▶ **抜粋**
******************************
シンボリック・アナリストは必要となれば、コンピューターのキーをたたくだけで、すでに確立された知識体系を引きだすことができる。事実、データ、文書、公式、そして規則は容易に手に入る。価値があるのは、その知識をいかに有効かつ創造的に活かすかの能力である。

シンボリック・アナリストは、多くは一個人または少人数のチームで仕事をするが、世界的な組織網を持つ大きな機関と結びつく場合がある。チームワークはしばしば、非常に重要な役割を演じる。解決方法はおろか、問題自身も事前にわかっているわけではないから、なにげない私的な語らいのなかから有効な発見や洞察が生じ、それが最高に活用され、即座に決定的評価に結びつくことがあるのである。

1991年当時、この本を読んだのだが、シンボリック・アナリストという新語に違和感があり、馴染めなかった記憶がある。シンボルを操作して問題の発見、分析、解釈、解決などを行う職業という言葉を改めて眺めて、私もシンボリック・アナリストの一員だったと気がついた。
私がやっていることは、概念、考え方、計画、実態、現実などを図と言うシンボルを使って表現し、操作し、企画や解決の道筋を明らかにしていくという仕事ということができる。

本は読み手のレベルでしか理解されない。当時の私はこの本の本質を理解できない段階だったのかもしれない。もう16年経っているから今改めて読むと多くの示唆があると思うので、早速注文した。

 

以下、塾生の「今日の学び」から。

  • 久恒先生、みなさま、本日は図解塾ありがとうございました。今日は、「企業家と思想家のあいだ」「人間企業としての情報産業」「情報・文明・人間」「情報社会とはなにか」という図解をパワポ化する中で、梅棹先生の情報産業社会に関する提言や問題点の指摘を、現在の事象として考える貴重な時間でした。中でも情報産業に携わるということは「シンボル操作を職業とする」こと、そのための教育技術は未開拓だ、という話や、「情報の整理学」が必要であること、人間形成に資本を投下することが第一、といったところが、印象に残りました。こうした点 をすでに1960年代に提言されているところに改めて驚きます。今、さかんに「人への投資」ということが言われますが、梅棹先生のいう 「工業時代から情報産業時代への変化に対応するための  人間資本への投資」が、とても十分な水準に達しているとは言えない現実があるように感じました。また、情報産業時代の知識人は哲学・人生・世界を語る自由な思想家として企業とつながる道がある(利益を超えた人間性に対する信頼を共にする)、という話も印象に残りました。近視眼的な合理主義に流されやすい企業人への警鐘と理解しました。「情報と文明」論もいよいよ最終段階。後続の講義のご紹介も頂きましたが、楽しみな内容です。引き続きよろしくお願いいたします。
******************************
▶ **提供情報**

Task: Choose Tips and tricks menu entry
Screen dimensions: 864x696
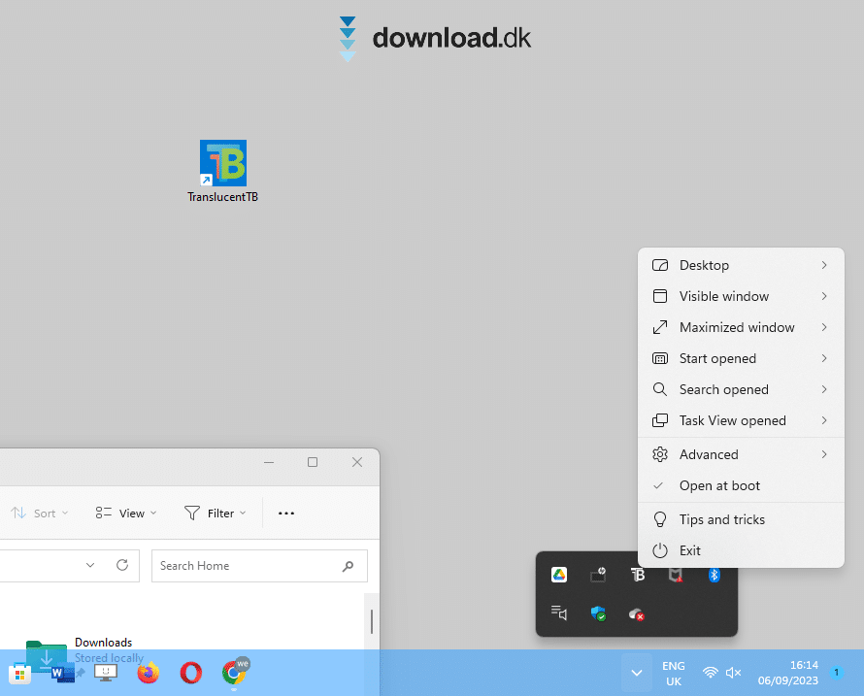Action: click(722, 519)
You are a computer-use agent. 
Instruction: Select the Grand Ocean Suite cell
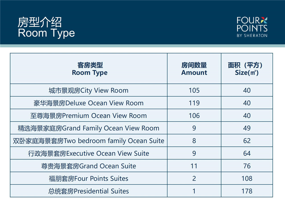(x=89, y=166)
******************************
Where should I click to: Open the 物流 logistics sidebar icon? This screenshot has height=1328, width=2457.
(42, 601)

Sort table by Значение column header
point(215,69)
******************************
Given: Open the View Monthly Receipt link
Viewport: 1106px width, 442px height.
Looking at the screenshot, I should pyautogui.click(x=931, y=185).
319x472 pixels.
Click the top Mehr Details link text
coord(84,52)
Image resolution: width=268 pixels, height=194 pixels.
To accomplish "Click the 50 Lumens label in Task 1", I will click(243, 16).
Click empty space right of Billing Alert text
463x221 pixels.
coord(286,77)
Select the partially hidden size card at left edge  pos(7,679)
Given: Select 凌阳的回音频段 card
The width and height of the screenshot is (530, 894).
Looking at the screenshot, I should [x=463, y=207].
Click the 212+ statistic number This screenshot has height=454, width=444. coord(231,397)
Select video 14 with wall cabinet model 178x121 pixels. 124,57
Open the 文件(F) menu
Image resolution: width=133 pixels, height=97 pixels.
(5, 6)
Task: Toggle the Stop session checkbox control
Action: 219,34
******************************
▶ **指示事項**
抜粋の「シンボリック・アナリストは、」から「結びつくことがあるのである。」までを通して書き写し、その中の「チームワーク」を「協働」に変えてください。

▶ **回答**
シンボリック・アナリストは、多くは一個人または少人数のチームで仕事をするが、世界的な組織網を持つ大きな機関と結びつく場合がある。協働はしばしば、非常に重要な役割を演じる。解決方法はおろか、問題自身も事前にわかっているわけではないから、なにげない私的な語らいのなかから有効な発見や洞察が生じ、それが最高に活用され、即座に決定的評価に結びつくことがあるのである。